つれづれ道草

すべてはどこかで繋がっている...

第8段 4本の謎

前段で歌詞のイントネーションについて記したので、今回は方言の話をしてみよう。

「狸囃子」の件がきっかけで先日、久し振りに大学時代の友人と会った。(ついに文献発見!・・・参照)
彼は岡山県の出身なのだが、お隣の広島県とは文化等異なるのだろうが、近接しているわけだから、言葉については似ているのかも知れないと思い、ある事について質問してみた。
それは、数詞、の言い方についてである。

たとえば、鉛筆など、いっぽん、にほん・・・と数える。
これを4本まで試しに、数えてもらった。
彼は知ってか、知らずか、素直にこう答えた。

いっぽん、にほん、さんぼん、よんぼん・・・。

そうなのである。
広島地区では、よんほんをよんぼん、と濁って読むのである。
どうやら近接の岡山県でもそうらしいことがこれでわかった。

わたしはかなり前にこのことを何かで発見した。
どういう経緯で知ったかは覚えていないが、これはほぼ今まであった広島県人すべてに該当する。みんな例外なく「よんぼん」と答えるのである。しかも、わたしが聞くまで、それをずっと「日本全国統一の読み方」、つまり標準語と固く信じている人がほとんどだったのである。

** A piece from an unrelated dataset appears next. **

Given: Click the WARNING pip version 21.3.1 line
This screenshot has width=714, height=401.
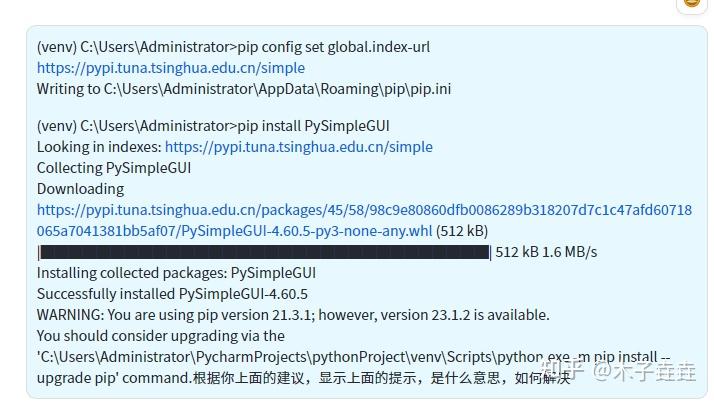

これを東京に出てきて数年ほど経ちようやく「東京言葉」が板についてきたころの広島県人に試してみると面白い。
そう、ちょうど大学入学時から上京し卒業して職に就いたころなどが適当だ。いわゆる新入社員、広島県出身の新人に試してみるといい。
わたしの勤務先にも該当者がいた。仮にK君としよう。

「K君、鉛筆を1本、2本と数えてみてよ」
「なんですか?」
「いいから、言ってみて」
「えーー? 鉛筆ですかあ、いっぽんでしょ? にほん、さんぼん、でしょ?」
「そう、続けて・・・」
「よんぼんでしょ、ごほん・・・」

よんぼん、と言ったところで、予めこれを知っていたまわりの同僚たちはどっと笑う。
「K。おまえはやっぱり、広島県人じゃけんなあ」
「な、なんですか、どういうことですか?」
事情がわからないK君は頬を紅潮させて詰問する。このとき、ちょっと別のお国訛りが少し出たくらいだ。

「よんほんだろ、よんぼんはないだろう」
これに、えっ、そうだったのですかと答えるのかと思いきや、K君は猛烈に異義を唱えた。
「えーーーっ? よんほんなんてヘンじゃないですか。よんぼん、が正しいですよ」
余程のカルチャーショックだったのか、あわれなK君はなかなか自説を曲げない。
結局、多勢に無勢で真理を知らされ、少し傷ついたかも知れない。

しかし、よくよく考えて見ると彼の言い分も一理あるかなという気もした。

というのは・・・。

1本は「いち」の「ち」につくから撥音便に変化しやすいのでいちほんではなく [ippon] の発音になるのだろう。
2本はそのままだが、日本をにっぽんというように「にほん」もいつか将来にはにっぽんと訛って呼ばれるようになるかも知れない(まさか?)。
で、3本だが、これは「ん」のあとの f の濁音化でアルファベットで言えば「mb」のスペルに変化する。
「columbus」もその一例で「columfus」という言葉があったとしたら言いにくいだろう。「ん=m」のあとのfはbかpに変化しやすい。妊婦は言いやすいが妖精の nymph [nimf] はちょっと発音しにくい(でもスペルはfではなくちゃんとpになっているのが面白い)。

この論理から言えば、「よん」も次に「ぼん」と濁るのが必然ではないか。
これがK君の主張であろう。

うーーーん、考えさせられるなあ。
でも、4本はやはり、よんほん、なんだよねえ。どうしてだろう?
いっそのことあいだをとって「よんぽん」にしようか。というのは冗談で・・・じっくり考えてみた結果、こんなことを思いついた。

さんは、sam
よんは、yon

mとnの違いでこうなるのではないだろうか。
mの後では濁る、nの後は濁らない。

うーーん、そうだとすると、奥が深いね。
広島地区の4は、一般のyon ではなくyom ということなのかも知れない。